Я вздыхаю, открываю глаза и долго наблюдаю за движением солнца.
Я нашла причины лгать, у Ронни они тоже были. Глупые, недальновидные и низкие, но всё же. И только ему с ними жить, как мне с моими.
Я снова закрываю глаза, но тут же их распахиваю, потому что слышу чьи-то шаги. Смотрю в их сторону, глупое сердце бешено стучит в груди: оно желает, чтобы это был Он.
На лице Ронни Лейна появляется облегчение при взгляде на меня, он осматривается и негромко замечает:
— Ты мне не рассказывала об этом месте.
Я хмыкаю и отворачиваюсь:
— Как ты его нашёл?
— Забыла? Я очень сообразительный и упорный.
— Непревзойдённый Ронни Лейн, да.
Ронни усмехается, сокращает оставшееся до меня расстояние и садится рядом. Спрашивает тихо:
— Ненавидишь меня?
— Нет, — честно отвечаю я. — Но хотелось бы.
— Отец Коллинз, — невпопад говорит Лейн. — Я был у тебя дома, после того как оббегал весь город.
— Объездил, скорее.
— Это мелочи.
— Такие же, как споры на людей? — усмехаюсь я.
— Я признался ему, что сделал тебе больно, — глухо произносит Ронни. — И он предположил, что ты можешь быть здесь, потому что часто приходила сюда, после смерти родителей. В моменты, когда тебе было грустно.
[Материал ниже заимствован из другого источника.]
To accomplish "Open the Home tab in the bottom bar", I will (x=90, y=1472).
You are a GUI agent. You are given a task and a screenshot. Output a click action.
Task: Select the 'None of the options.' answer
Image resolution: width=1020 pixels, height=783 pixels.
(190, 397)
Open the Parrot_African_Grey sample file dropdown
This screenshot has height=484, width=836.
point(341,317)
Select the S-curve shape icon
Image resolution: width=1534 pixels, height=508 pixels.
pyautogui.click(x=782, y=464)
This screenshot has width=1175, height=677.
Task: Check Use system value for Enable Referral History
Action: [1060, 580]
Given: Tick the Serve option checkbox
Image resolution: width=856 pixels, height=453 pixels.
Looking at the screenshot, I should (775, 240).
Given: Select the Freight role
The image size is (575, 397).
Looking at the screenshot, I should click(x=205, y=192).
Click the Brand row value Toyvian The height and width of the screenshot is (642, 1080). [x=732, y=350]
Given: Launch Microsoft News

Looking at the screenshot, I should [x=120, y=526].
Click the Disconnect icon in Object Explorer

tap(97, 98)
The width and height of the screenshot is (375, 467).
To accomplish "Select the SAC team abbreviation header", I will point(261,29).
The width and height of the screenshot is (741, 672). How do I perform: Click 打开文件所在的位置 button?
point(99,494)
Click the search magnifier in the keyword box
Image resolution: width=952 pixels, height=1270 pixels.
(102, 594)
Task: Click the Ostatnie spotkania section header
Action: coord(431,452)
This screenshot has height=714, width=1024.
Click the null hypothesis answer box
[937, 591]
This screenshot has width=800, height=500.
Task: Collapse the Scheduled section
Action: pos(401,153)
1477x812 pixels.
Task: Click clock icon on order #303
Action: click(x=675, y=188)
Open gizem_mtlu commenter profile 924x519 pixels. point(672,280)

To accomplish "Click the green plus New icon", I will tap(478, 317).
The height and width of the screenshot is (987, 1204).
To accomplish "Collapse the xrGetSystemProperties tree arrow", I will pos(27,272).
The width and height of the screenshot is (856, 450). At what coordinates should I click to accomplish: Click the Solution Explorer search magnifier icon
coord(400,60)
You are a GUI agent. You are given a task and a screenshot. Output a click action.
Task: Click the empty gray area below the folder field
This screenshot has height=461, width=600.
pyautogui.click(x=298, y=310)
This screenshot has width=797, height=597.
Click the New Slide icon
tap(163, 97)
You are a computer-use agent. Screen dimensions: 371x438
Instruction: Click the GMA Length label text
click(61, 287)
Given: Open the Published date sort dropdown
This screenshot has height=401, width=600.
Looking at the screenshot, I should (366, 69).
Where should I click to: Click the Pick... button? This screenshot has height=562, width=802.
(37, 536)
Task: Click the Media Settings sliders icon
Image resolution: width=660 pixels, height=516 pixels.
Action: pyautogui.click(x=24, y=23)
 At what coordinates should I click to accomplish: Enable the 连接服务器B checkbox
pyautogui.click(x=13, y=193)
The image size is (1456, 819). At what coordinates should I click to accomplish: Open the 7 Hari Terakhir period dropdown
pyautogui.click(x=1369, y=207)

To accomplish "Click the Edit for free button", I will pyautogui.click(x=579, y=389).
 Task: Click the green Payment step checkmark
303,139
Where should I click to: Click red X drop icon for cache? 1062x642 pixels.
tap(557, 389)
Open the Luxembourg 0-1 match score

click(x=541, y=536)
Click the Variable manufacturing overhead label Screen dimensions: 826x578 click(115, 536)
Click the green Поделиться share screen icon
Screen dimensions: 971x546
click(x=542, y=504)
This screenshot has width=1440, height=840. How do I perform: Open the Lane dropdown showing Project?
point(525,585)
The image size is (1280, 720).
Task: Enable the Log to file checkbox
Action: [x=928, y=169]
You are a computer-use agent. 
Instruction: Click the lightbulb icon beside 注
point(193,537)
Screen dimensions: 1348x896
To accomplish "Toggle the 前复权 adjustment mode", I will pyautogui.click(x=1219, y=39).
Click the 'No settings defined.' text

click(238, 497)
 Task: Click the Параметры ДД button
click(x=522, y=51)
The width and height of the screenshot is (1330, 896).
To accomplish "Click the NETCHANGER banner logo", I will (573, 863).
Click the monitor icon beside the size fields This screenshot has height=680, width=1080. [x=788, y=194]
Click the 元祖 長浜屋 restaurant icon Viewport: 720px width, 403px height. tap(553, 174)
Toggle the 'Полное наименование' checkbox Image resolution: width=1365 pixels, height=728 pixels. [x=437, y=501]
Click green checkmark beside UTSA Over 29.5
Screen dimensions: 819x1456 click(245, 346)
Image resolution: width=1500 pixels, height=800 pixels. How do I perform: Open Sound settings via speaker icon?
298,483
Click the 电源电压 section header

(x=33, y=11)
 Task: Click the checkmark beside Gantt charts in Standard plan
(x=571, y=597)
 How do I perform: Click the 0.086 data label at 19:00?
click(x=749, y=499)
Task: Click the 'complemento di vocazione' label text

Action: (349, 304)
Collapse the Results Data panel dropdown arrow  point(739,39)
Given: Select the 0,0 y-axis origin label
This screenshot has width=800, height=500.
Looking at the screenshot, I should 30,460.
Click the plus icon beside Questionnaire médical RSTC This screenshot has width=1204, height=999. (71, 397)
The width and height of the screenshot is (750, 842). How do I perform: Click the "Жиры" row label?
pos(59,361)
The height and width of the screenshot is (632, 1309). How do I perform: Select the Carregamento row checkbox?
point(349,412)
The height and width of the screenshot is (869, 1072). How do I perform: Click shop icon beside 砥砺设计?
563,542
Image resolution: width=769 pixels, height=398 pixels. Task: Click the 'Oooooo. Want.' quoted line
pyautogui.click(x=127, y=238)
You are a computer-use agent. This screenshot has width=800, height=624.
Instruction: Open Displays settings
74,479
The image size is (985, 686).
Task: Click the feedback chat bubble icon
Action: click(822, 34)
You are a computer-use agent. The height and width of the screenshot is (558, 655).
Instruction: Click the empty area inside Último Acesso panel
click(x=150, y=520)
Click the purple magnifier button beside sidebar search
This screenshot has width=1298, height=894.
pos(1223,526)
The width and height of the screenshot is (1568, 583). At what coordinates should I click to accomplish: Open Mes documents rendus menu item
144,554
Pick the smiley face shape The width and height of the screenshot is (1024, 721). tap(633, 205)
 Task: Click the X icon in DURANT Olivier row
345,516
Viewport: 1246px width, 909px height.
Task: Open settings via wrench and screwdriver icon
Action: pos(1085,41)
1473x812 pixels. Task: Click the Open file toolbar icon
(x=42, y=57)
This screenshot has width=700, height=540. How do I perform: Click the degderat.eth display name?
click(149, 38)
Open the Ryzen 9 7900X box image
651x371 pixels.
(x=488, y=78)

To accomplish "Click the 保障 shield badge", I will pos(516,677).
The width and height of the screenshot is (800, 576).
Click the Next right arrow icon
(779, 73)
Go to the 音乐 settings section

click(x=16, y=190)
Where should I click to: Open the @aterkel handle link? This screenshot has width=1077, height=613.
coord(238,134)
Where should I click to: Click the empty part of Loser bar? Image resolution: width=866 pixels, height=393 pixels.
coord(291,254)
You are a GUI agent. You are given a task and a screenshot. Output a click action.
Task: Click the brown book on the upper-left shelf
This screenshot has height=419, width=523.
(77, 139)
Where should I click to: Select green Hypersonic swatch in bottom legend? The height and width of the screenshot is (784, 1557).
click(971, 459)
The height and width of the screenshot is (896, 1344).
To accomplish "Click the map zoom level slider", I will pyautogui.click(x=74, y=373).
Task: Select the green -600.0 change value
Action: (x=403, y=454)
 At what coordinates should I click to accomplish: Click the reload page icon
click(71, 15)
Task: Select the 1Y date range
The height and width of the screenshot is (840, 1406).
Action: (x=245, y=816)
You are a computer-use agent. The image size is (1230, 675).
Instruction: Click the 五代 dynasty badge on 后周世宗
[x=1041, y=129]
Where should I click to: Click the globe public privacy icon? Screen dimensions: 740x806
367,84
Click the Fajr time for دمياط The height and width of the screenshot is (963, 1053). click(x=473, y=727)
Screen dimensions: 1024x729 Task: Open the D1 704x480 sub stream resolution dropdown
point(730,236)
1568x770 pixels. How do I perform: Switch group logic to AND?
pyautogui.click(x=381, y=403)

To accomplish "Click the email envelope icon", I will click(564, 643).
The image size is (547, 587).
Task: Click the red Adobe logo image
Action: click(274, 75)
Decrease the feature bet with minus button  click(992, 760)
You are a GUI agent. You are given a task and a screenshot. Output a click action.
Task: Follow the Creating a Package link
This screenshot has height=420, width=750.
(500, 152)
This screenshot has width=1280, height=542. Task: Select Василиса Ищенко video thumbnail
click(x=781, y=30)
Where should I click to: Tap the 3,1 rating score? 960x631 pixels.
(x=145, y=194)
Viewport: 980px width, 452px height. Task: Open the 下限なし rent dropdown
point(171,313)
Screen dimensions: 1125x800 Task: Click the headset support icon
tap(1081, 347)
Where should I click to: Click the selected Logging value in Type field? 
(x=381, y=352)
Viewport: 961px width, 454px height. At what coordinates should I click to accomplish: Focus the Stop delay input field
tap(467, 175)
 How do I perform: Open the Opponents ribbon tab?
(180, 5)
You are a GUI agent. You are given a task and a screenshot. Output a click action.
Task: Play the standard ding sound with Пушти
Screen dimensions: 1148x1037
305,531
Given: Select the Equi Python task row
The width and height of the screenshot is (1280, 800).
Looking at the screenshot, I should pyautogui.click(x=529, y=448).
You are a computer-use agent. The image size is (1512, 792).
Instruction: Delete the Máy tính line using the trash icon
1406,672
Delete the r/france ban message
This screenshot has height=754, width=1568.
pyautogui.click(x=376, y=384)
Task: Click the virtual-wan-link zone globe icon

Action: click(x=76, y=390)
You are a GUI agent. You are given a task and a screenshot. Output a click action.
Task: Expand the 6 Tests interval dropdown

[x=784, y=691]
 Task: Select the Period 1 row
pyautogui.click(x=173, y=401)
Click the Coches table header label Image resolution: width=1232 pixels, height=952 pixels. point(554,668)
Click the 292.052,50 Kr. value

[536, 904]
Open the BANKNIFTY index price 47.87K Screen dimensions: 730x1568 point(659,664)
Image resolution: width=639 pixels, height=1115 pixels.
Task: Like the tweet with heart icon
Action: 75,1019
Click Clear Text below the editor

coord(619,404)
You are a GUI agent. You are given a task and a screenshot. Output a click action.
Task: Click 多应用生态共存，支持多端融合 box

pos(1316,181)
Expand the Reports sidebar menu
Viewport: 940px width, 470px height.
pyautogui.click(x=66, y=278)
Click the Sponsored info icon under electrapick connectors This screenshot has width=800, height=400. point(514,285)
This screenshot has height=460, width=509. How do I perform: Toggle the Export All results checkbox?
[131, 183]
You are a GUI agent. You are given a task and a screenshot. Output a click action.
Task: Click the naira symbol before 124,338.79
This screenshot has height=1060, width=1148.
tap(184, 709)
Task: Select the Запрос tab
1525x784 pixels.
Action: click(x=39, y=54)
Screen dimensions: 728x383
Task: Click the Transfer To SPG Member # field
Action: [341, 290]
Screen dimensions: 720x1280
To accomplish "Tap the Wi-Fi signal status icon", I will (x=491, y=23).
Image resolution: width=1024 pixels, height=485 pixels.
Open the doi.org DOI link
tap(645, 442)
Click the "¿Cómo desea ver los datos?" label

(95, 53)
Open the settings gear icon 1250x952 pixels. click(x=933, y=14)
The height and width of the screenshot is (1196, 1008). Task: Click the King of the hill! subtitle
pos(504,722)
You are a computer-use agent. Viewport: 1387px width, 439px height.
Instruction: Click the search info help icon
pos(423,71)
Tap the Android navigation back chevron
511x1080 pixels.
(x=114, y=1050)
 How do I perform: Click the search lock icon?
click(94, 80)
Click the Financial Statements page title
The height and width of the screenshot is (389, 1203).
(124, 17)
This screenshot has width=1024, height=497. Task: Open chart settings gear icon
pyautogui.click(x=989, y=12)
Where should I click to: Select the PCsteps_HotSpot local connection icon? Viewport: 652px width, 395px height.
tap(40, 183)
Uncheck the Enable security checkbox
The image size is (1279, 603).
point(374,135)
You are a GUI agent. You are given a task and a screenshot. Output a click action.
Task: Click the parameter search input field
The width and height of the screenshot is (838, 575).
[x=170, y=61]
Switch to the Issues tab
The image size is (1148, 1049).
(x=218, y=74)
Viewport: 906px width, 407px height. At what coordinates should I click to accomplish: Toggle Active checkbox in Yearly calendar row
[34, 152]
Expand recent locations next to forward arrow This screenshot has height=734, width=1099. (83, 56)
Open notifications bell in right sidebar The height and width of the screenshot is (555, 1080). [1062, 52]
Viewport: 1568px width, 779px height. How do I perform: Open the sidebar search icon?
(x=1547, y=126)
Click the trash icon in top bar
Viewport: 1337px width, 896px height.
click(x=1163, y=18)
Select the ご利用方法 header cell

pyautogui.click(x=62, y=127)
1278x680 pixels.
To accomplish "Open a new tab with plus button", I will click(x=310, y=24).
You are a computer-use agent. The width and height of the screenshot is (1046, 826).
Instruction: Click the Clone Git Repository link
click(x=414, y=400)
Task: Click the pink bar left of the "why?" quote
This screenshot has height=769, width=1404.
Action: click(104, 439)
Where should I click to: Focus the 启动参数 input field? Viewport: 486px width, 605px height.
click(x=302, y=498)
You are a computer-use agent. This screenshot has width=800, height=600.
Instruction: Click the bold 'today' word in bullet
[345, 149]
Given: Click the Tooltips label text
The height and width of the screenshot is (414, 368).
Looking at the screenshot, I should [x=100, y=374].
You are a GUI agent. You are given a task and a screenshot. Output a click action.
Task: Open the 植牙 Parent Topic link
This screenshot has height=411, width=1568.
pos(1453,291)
— Не знала, что он знает об этом.
— Твой отец очень проницательный. Не зря служит в церкви.
— Ты на что-то намекаешь, Лейн?
— Он увидел, что я раскаиваюсь, потому и помог мне найти тебя.
— Хочешь извиниться за то, что играл чужой жизнью? — грустно улыбаюсь я. — Я же не хотела ничего такого, помнишь? У меня была цель, и я полностью посвящала себя ей. Но тебе было плевать на это, потому что ты хотел выиграть спор. Считаешь такое заслуживает прощения?
— Да, потому что иначе я не узнал бы тебя и не влюбился.
Сердце больно ударяет о рёбра, я хочу как-нибудь съязвить, но необдуманно смотрю в глаза Лейна, и слова застревают в горле колючим комком.
— Ты совершил чудовищный поступок, Ронни, — шепчу я.
— Потому что был кретином. Самоуверенным бараном, плевавшим на последствия. Я идиот, Цветочек, знаю. Но я никогда не пожалею о том, что согласился на этот грёбанный спор.
— Не пожалеешь?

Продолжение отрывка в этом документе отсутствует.